▸ Brano estratto
......

In occasione della pubblicazione del loro ultimo libro, CCR, quattro chili di filosofia e impegno, i fratelli Roca si raccontano, dalla guerra alla timidezza di Jordi alla proiezione nel futuro, al fianco della quarta generazione.
La notizia
Non accenna a declinare la parabola dei fratelli Roca, stabilmente allo zenit da almeno vent’anni. Ora arriva l’ultimo libro, intitolato CCR (come l’acronimo del ristorante), opera di grande formato che pesa quattro chili, in cui le 150 ricette sono quasi un apparato da relegare alla fine. Elaborata nell’arco di un biennio, è focalizzata su problematiche filosofiche, impegno e processo creativo. “Durante la pandemia abbiamo avuto tempo per pensare e raccogliere informazioni. Abbiamo deciso di scrivere un altro libro che riflettesse su ciò che è successo in questi anni”, illustra Joan.
Il cervello del ristorante è la Masia, centro di Ricerca e Sviluppo, dove la R sta per Roca, ovvero rischio, radici, ricreazione. Qui, in una dimora catalana tradizionale di fine Ottocento, hanno sede un laboratorio scientifico e una cucina per le prove, dove ogni martedì si tengono lezioni per gli stagisti; ma è anche il luogo degli incontri con Imma Puig, psicologa che si occupa di gestire le tensioni intrinseche alla ricerca dell’eccellenza.
Il pasticciere Jordi Roca, il più giovane dei tre fratelli, commenta: “La nostra cucina parla della progressione dell’avanguardia estrema. Siamo tre fratelli con le nostre complicità e ciò che abbiamo realizzato è stato una casualità meravigliosa, frutto di una squadra meravigliosa. Ci vogliamo bene, ma dietro il ristorante, che è in marcia da cinquant’anni, c’è la squadra, che è già famiglia. Lavoriamo con gente che non meritiamo e che ci accompagna, abbiamo cercato la conciliazione perché possa avere una vita soddisfacente fuori dalla cucina. Che fortuna abbiamo avuto! E oggi gli ospiti arrivano al ristorante col desiderio di divertirsi, quindi la partita è già mezza vinta. Mentre prima c’erano aspettative, diffidenza. Prima mi facevano paura, mi sentivo sotto pressione. Stavo sempre male, li vedevo come l’altro da me. La cucina era la mia barriera e al momento di salutare, mi nascondevo”.

......

▸ Estratti di dati
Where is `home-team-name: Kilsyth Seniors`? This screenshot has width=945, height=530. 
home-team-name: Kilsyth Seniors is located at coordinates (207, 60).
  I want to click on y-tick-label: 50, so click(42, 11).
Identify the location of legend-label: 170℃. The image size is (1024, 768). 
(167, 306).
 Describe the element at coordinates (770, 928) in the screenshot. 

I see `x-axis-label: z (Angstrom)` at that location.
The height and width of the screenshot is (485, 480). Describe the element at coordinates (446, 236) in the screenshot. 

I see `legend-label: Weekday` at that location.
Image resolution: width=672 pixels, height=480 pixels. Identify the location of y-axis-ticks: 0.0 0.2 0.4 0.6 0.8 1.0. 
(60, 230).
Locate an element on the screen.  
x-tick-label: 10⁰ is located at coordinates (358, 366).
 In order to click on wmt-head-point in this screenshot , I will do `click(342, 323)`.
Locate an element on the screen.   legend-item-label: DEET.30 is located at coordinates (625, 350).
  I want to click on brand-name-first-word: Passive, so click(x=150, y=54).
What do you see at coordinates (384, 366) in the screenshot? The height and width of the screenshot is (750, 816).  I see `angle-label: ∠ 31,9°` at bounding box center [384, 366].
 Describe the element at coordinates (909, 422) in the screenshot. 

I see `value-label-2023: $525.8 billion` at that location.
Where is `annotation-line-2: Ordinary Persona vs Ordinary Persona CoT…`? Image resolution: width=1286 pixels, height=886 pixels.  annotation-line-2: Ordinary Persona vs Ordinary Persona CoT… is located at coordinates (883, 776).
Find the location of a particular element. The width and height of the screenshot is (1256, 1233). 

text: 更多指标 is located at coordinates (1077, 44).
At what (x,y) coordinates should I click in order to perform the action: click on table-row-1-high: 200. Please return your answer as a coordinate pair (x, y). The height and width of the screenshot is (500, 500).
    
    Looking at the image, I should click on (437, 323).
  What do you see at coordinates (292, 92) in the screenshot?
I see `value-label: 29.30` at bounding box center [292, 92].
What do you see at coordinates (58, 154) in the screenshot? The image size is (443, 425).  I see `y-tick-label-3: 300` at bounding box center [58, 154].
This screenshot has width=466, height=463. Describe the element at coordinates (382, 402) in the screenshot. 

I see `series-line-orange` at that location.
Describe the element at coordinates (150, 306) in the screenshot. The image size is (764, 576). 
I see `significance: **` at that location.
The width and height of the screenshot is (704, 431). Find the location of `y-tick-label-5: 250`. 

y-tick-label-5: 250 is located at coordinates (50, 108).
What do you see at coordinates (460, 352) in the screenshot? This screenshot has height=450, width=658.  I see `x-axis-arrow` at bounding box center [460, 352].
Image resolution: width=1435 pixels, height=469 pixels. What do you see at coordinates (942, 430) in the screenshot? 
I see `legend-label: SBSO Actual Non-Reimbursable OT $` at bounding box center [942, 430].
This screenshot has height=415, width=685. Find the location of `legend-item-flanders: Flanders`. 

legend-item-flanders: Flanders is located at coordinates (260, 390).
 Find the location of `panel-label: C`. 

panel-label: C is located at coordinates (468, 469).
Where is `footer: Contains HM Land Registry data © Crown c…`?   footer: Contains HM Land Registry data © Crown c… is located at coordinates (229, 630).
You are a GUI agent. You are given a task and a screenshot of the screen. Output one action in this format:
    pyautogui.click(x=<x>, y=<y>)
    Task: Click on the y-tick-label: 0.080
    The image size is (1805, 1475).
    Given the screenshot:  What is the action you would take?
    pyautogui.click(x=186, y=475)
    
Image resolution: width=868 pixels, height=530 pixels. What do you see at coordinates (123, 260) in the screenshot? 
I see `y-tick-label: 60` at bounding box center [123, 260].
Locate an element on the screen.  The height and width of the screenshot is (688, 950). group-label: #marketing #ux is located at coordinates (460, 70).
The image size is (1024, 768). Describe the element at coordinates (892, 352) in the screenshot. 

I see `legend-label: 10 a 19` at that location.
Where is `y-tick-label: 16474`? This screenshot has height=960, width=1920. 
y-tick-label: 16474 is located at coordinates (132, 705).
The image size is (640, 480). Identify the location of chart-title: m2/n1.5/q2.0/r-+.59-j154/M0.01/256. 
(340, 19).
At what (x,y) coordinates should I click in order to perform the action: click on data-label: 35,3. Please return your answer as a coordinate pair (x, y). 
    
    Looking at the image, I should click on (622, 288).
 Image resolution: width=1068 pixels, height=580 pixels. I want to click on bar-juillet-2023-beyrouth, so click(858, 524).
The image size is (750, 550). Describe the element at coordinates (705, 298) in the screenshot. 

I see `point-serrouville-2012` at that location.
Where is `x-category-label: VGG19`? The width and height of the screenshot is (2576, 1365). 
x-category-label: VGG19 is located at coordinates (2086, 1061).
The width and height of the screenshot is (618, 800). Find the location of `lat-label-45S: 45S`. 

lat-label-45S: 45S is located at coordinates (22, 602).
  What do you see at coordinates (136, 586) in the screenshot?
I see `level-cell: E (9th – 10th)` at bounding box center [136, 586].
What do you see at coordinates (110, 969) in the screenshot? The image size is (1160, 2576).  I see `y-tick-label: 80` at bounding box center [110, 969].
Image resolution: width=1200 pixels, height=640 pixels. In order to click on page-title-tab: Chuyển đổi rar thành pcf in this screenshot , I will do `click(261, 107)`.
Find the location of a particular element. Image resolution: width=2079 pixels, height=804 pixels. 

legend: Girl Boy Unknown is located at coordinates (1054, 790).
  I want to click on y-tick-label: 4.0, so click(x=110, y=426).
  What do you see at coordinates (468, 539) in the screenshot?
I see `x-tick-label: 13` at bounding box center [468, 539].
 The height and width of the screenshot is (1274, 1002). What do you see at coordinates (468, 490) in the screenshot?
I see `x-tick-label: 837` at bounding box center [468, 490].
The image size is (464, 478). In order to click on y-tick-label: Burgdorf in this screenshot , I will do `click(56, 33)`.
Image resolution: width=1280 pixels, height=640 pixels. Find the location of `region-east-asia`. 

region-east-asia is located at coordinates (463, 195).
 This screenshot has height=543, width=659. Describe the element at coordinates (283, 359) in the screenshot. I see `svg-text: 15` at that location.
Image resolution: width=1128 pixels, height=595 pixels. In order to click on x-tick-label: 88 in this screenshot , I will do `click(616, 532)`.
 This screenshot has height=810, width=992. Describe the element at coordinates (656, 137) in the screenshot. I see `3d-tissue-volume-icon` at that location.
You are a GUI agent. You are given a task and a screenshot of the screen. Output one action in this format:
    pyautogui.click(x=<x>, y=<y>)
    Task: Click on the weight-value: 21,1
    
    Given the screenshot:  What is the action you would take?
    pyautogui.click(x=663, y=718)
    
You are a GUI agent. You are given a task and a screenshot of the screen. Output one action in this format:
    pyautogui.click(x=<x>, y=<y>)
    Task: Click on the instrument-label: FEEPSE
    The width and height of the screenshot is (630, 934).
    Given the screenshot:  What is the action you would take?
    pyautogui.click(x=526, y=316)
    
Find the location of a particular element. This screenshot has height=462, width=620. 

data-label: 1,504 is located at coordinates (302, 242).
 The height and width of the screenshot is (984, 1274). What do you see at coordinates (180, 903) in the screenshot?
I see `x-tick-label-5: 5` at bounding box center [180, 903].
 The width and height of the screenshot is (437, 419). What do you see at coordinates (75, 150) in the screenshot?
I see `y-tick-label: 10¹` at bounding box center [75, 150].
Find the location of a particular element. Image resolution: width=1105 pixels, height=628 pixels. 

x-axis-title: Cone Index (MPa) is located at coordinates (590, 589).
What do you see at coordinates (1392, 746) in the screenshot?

......

▸ Istruzioni
Trascrivi senza alcuna modifica il passo dell'articolo sui fratelli Roca che va da "In occasione della" fino a "della quarta generazione." compreso.

▸ Soluzione
In occasione della pubblicazione del loro ultimo libro, CCR, quattro chili di filosofia e impegno, i fratelli Roca si raccontano, dalla guerra alla timidezza di Jordi alla proiezione nel futuro, al fianco della quarta generazione.